── Exercise material ──
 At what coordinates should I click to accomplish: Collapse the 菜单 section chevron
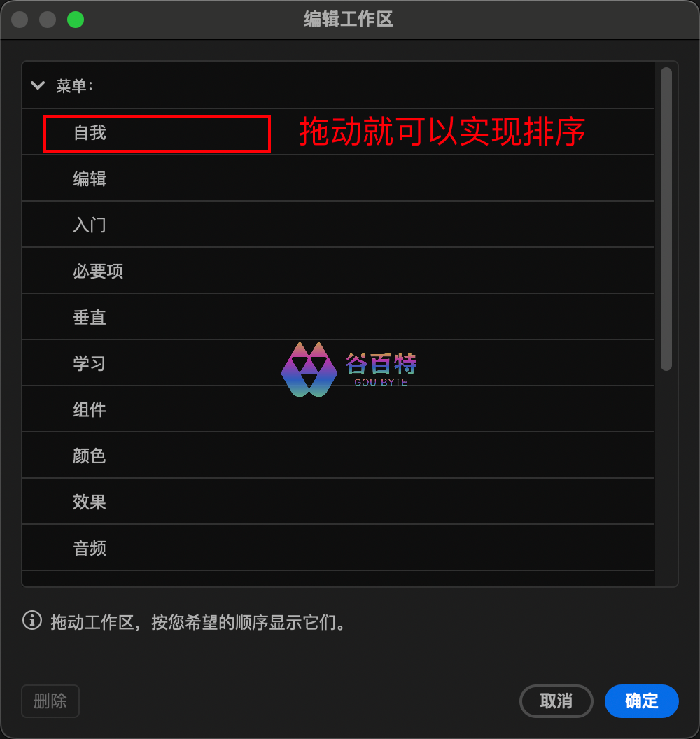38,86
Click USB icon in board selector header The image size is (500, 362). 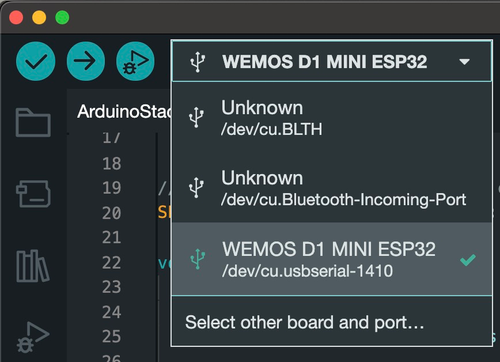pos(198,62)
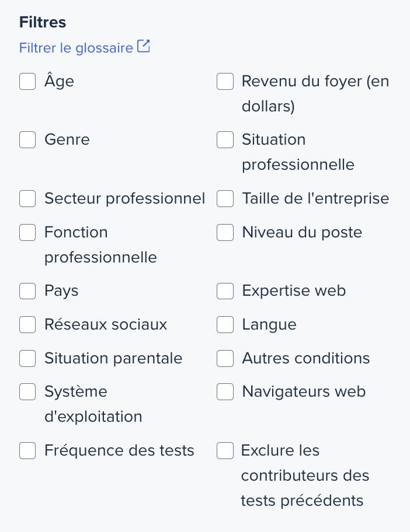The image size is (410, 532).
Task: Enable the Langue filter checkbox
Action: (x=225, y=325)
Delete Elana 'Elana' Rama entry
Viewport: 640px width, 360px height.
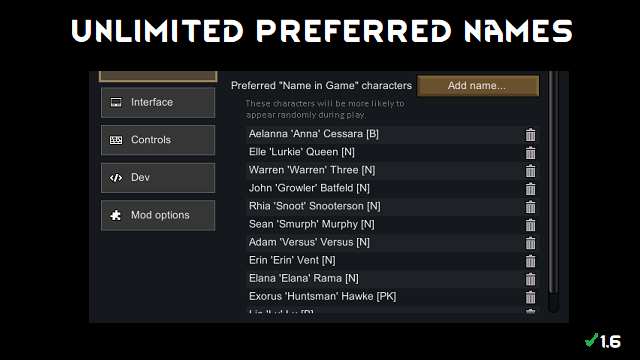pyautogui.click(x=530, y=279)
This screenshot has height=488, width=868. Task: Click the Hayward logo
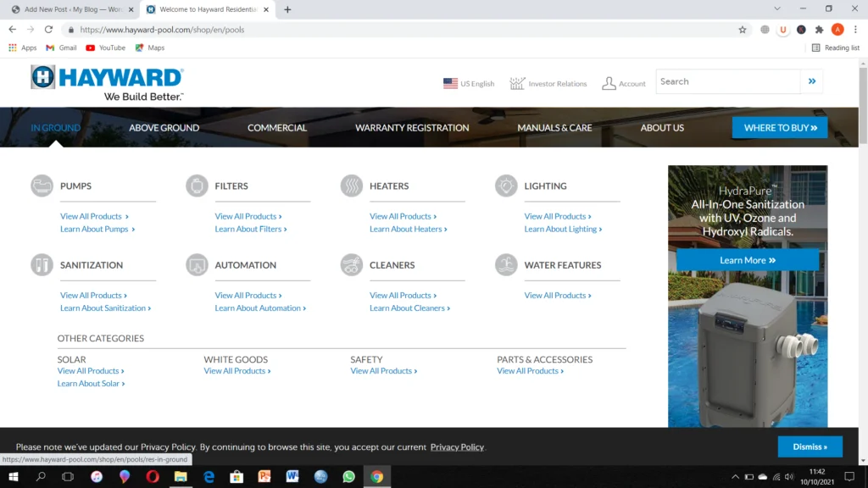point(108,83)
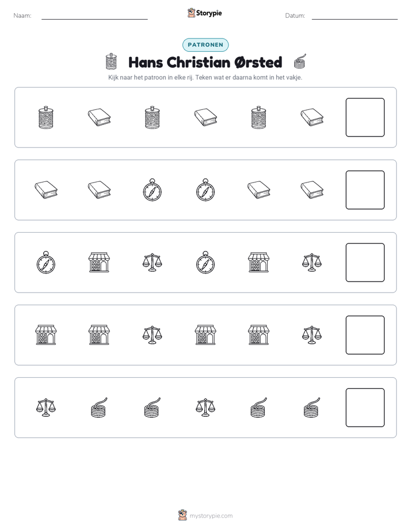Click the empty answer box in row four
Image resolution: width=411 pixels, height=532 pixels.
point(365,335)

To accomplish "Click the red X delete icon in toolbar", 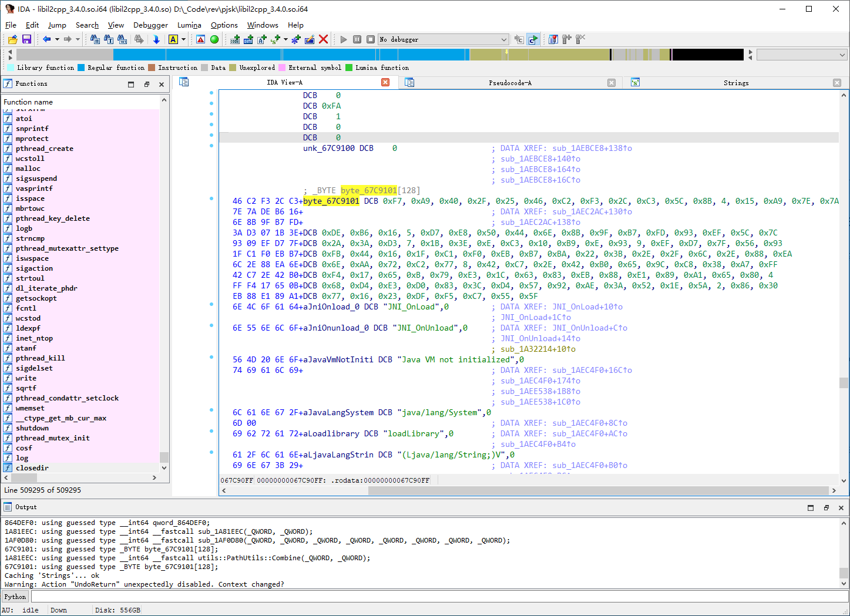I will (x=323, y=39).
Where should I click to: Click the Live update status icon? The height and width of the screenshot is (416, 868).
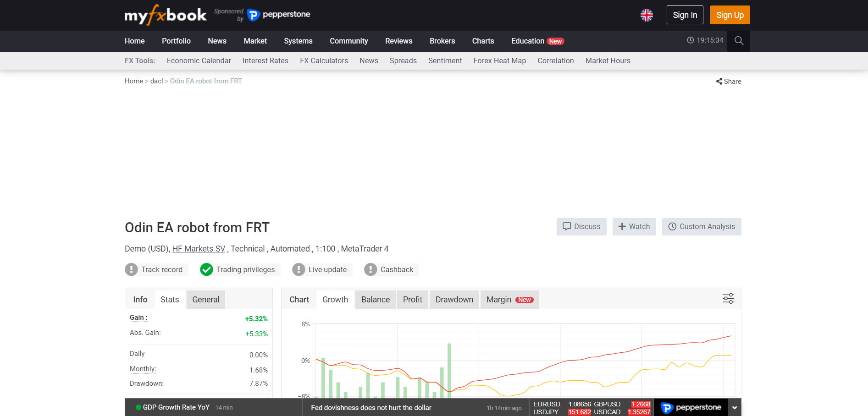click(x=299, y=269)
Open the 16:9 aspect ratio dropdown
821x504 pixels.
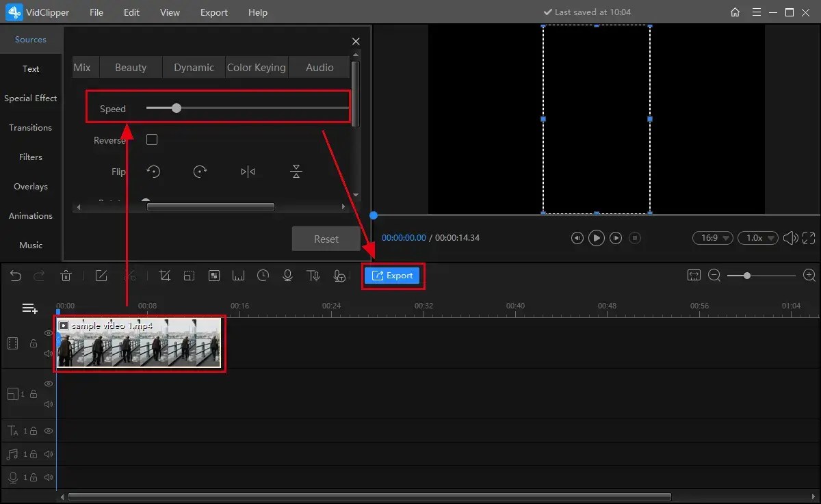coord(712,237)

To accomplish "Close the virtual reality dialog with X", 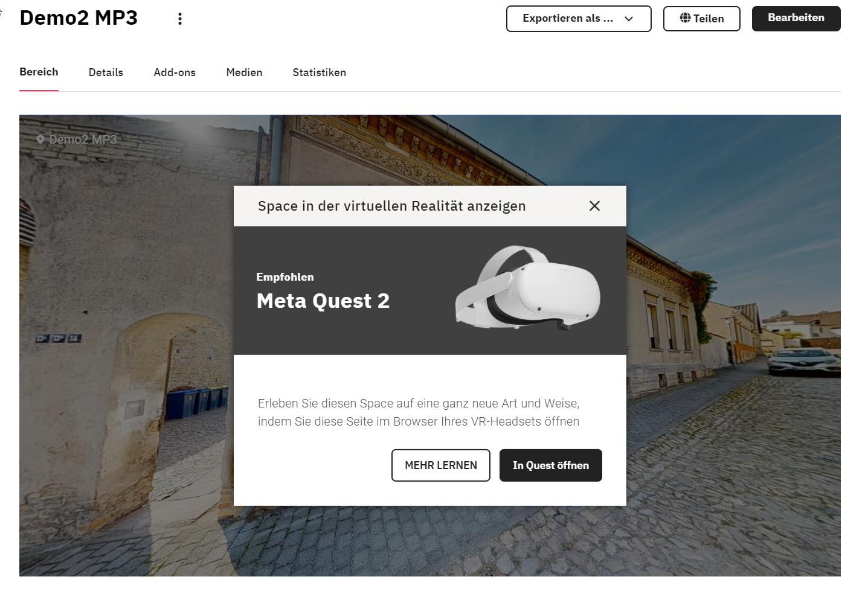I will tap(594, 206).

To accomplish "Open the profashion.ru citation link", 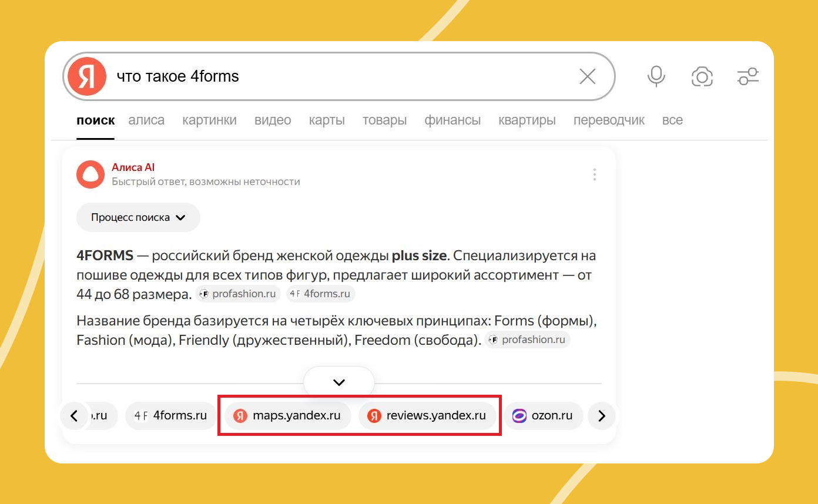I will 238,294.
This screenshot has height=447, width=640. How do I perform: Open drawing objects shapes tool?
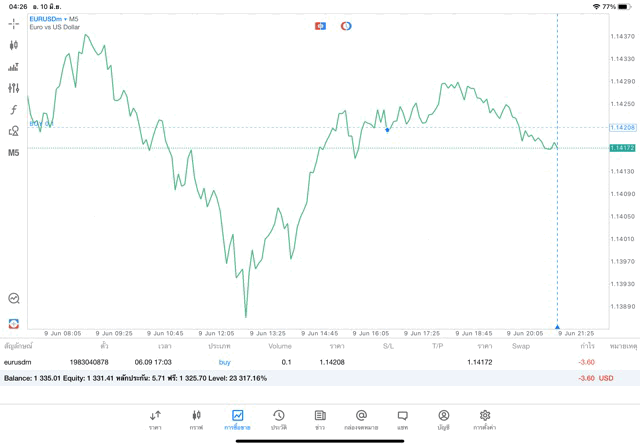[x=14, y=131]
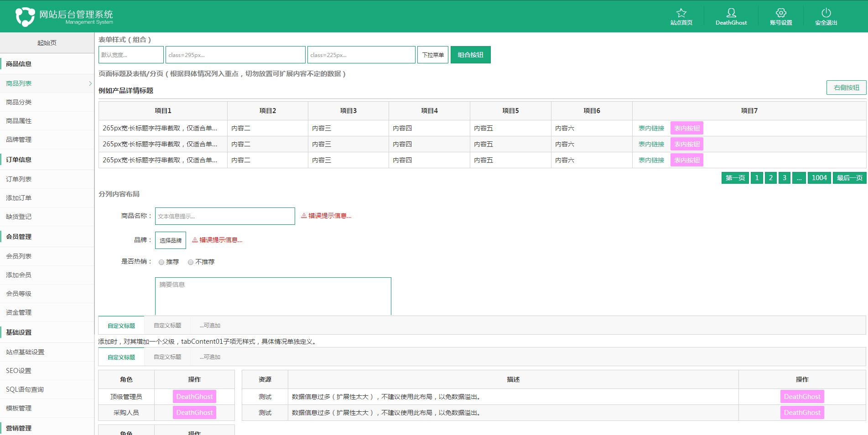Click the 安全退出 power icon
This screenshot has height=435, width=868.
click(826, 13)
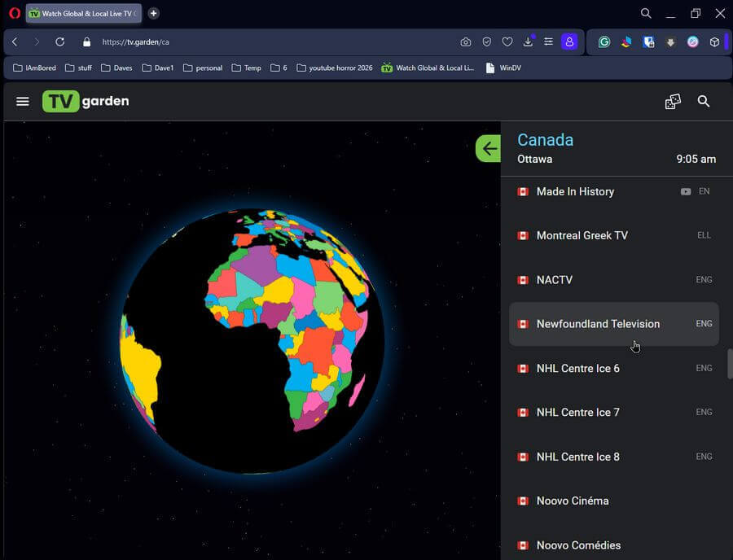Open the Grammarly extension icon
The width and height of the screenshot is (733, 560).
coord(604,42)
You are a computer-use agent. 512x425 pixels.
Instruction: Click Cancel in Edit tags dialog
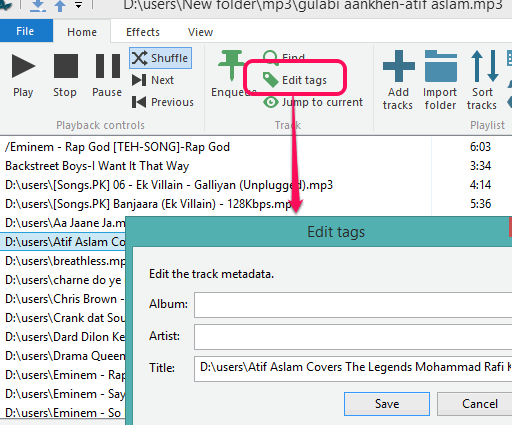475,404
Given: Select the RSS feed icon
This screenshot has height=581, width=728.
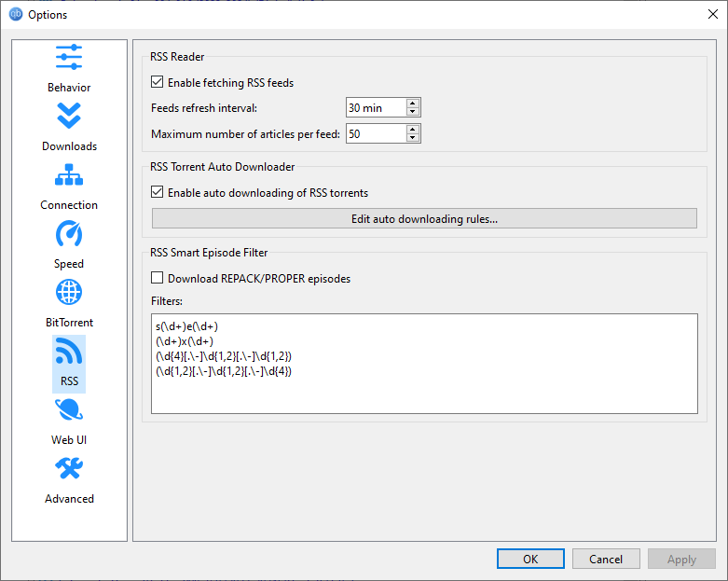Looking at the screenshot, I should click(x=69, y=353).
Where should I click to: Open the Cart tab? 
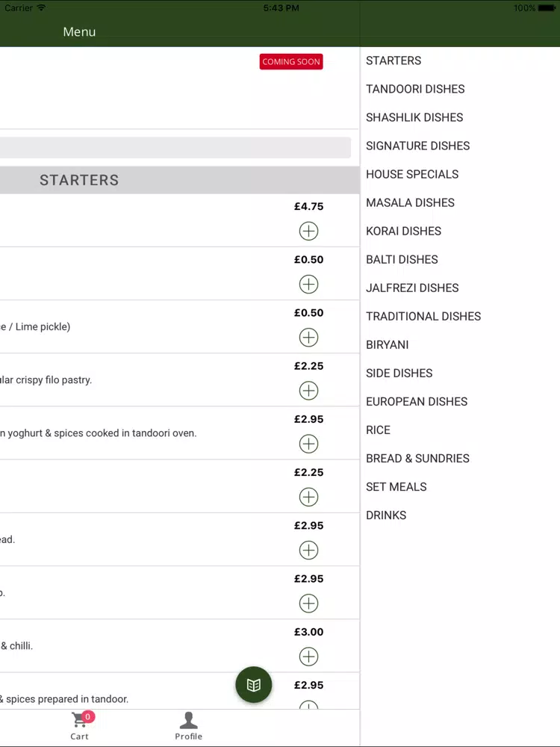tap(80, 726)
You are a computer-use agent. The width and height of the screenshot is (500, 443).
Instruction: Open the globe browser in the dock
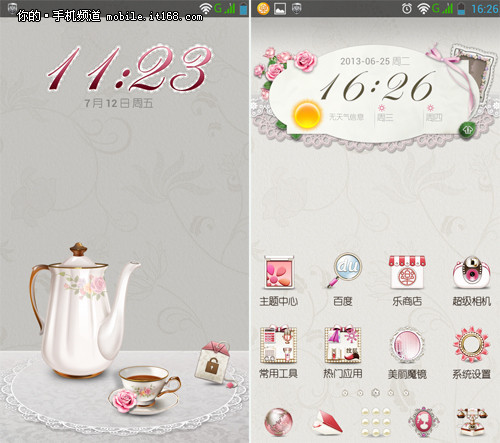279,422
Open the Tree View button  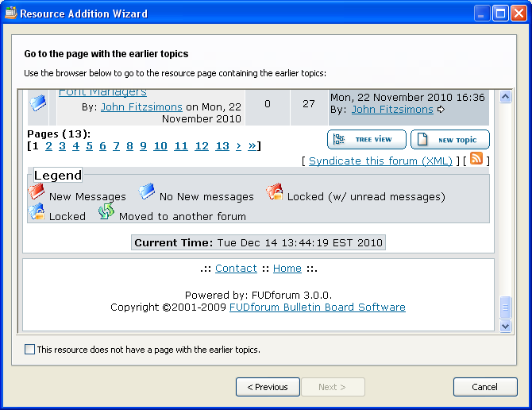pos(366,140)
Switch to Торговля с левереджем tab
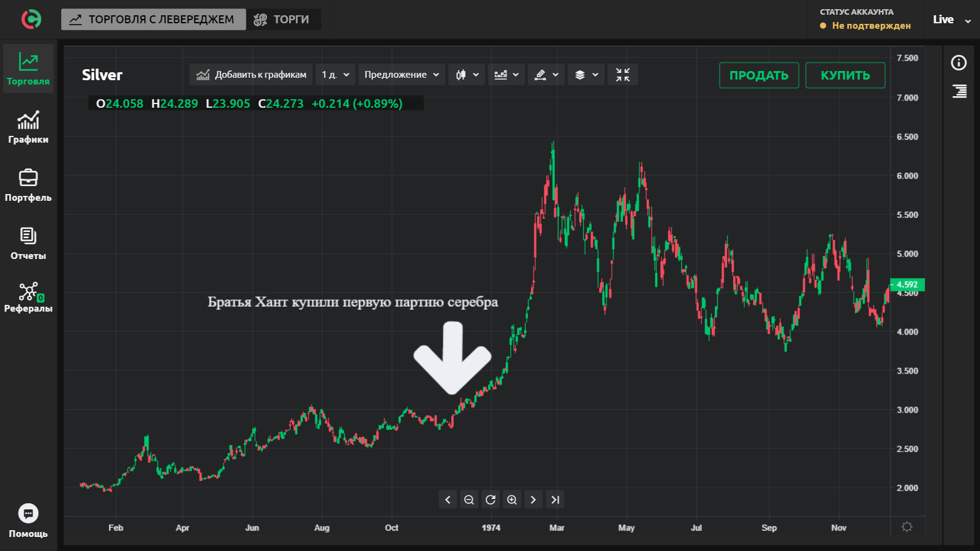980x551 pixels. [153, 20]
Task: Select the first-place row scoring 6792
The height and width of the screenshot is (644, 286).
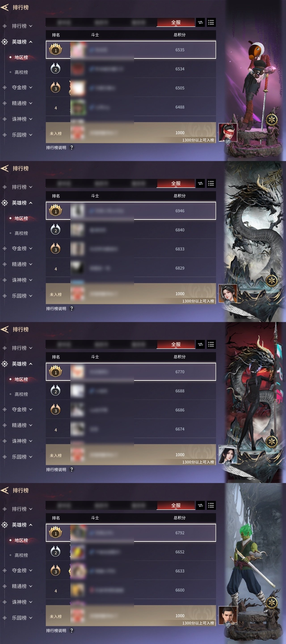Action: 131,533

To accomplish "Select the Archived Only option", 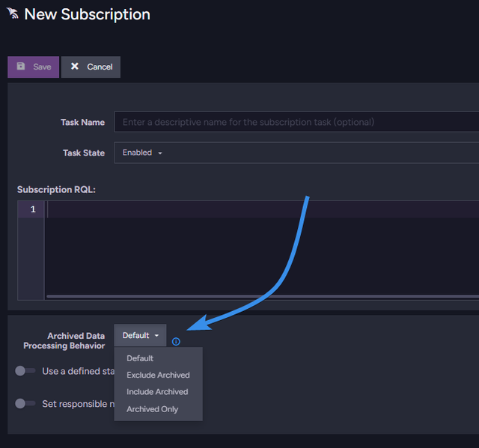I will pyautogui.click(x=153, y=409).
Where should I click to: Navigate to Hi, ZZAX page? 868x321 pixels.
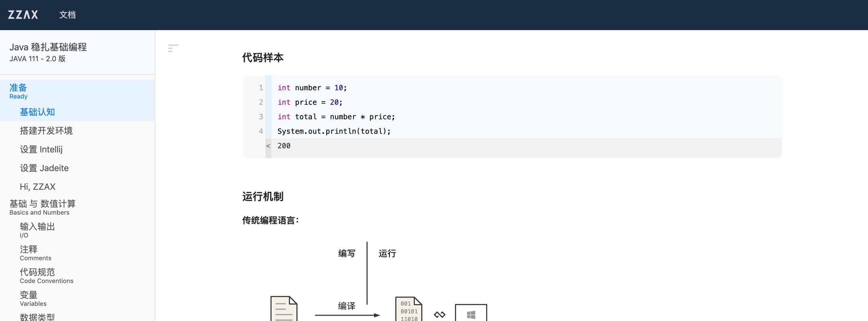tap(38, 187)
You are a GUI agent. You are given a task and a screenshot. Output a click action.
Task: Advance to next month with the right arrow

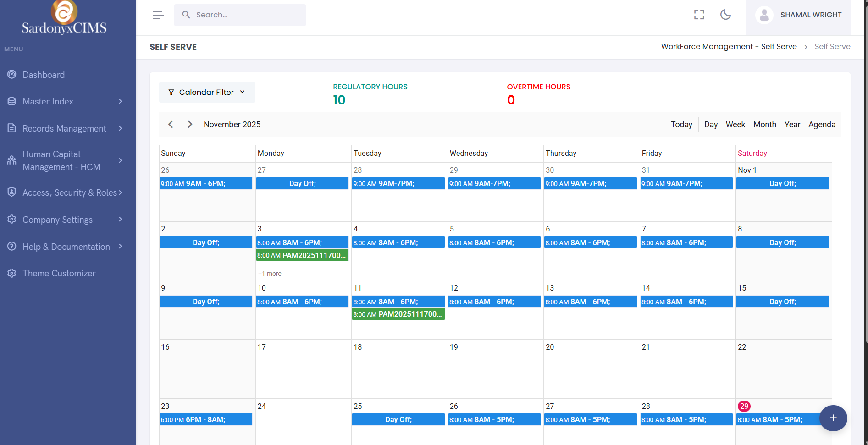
───
*Directions for this task*: I need each line from the listing where the word "computer" occurs.

*Expected answer*:
You are a computer-use agent. 512x425 pixels.
You are a computer-use agent. The width and height of the screenshot is (500, 443).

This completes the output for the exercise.